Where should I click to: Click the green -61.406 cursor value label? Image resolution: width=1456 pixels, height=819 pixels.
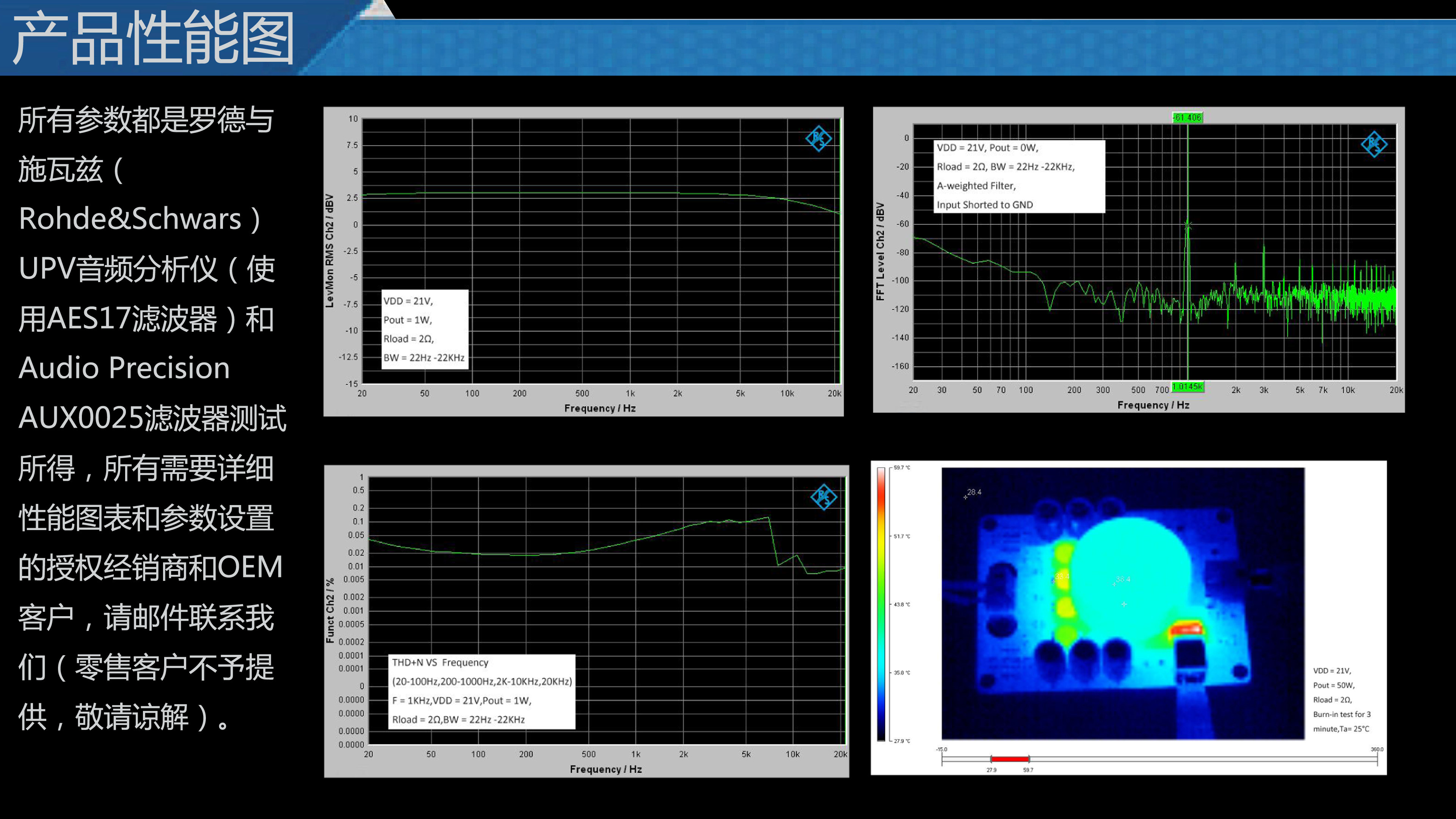pyautogui.click(x=1187, y=118)
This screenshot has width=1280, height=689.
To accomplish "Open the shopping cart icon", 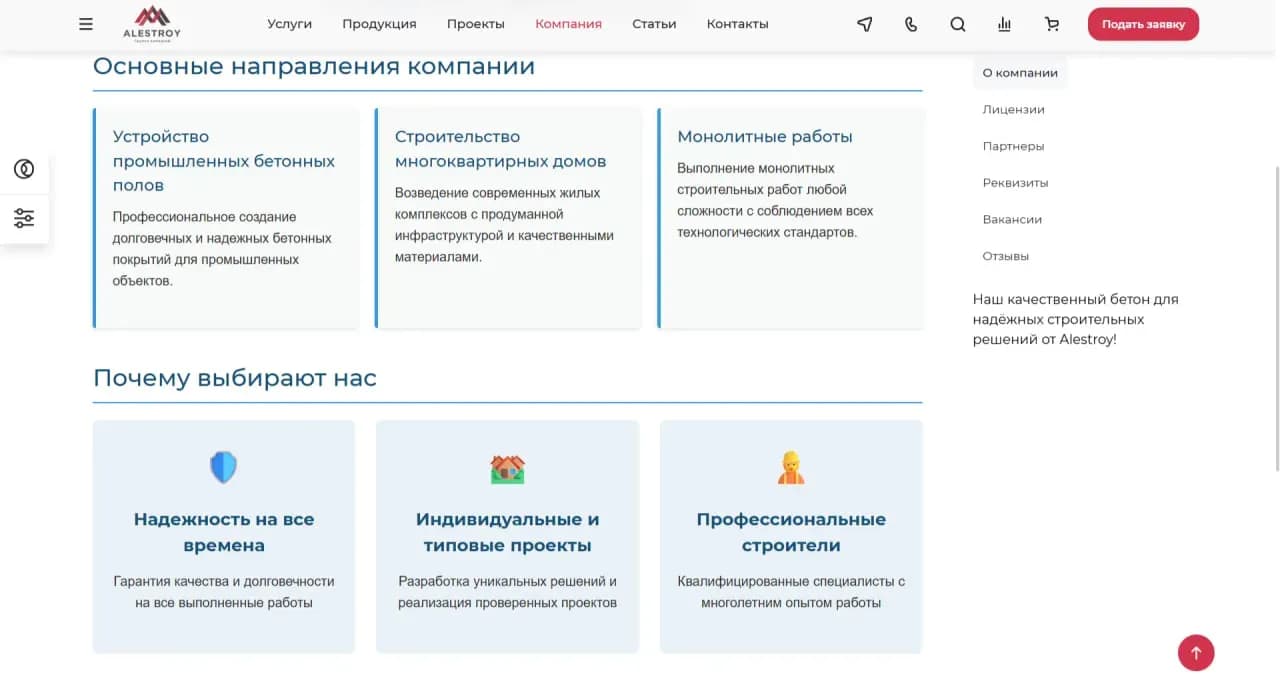I will 1051,23.
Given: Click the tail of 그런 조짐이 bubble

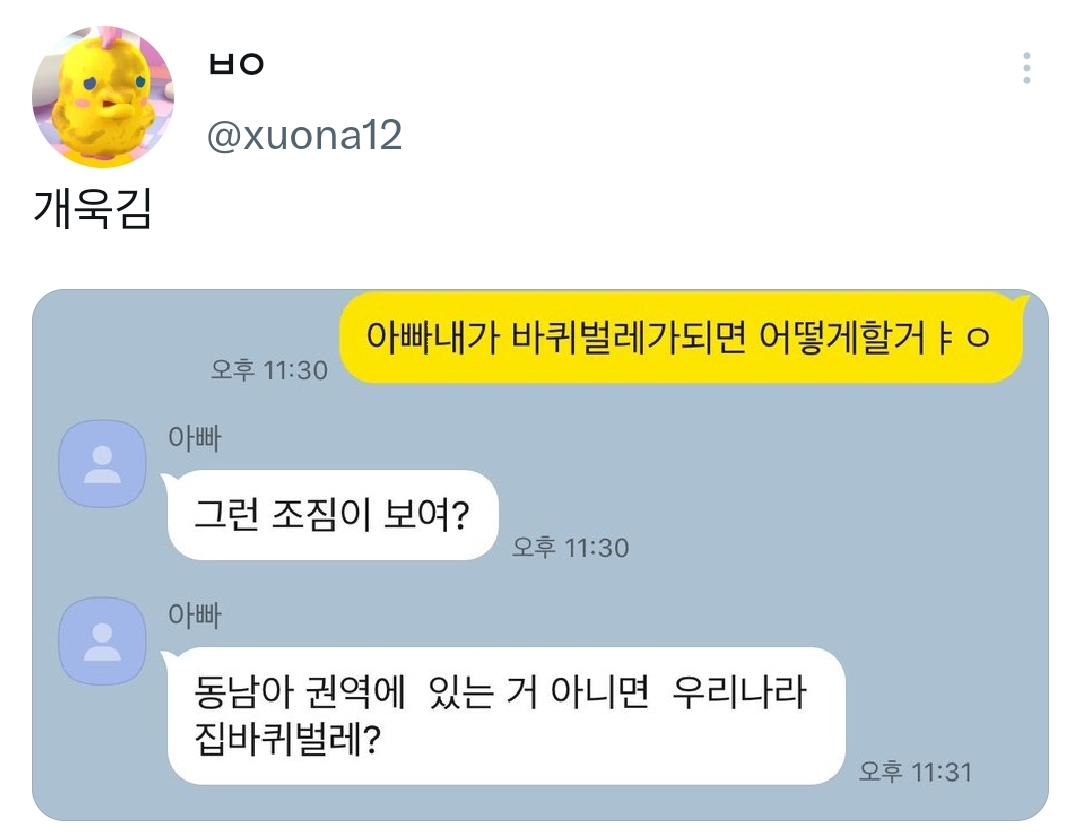Looking at the screenshot, I should [x=169, y=479].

Your goal
State how many lines in the rows above contain the string "height". Give only the number.

The response
2